Show all lines below holding the string "Jongensfiets".

(Items from a data source)

----

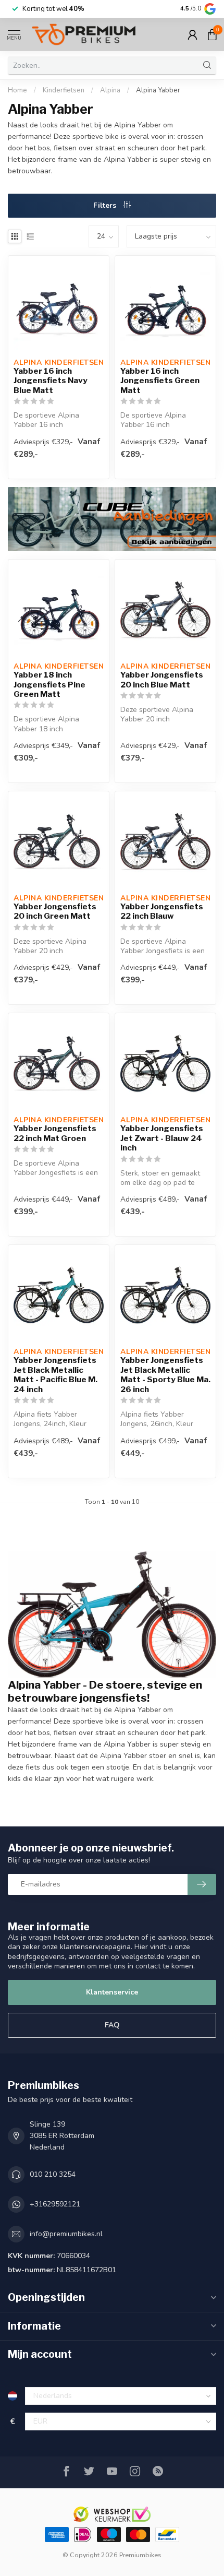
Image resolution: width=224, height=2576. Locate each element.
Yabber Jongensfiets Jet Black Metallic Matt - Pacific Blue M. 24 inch (55, 1375)
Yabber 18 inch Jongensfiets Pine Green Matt (49, 684)
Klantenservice (112, 1992)
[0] (212, 34)
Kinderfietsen (63, 90)
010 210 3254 (53, 2174)
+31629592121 (55, 2204)
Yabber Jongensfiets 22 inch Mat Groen (55, 1133)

----

ANSWER TO THE PROBLEM ->
Yabber Jongensfiets Jet Black Metallic Matt - Pacific Blue M. 24 inch (55, 1375)
Yabber 18 inch Jongensfiets Pine Green Matt (49, 684)
Yabber Jongensfiets 22 inch Mat Groen (55, 1133)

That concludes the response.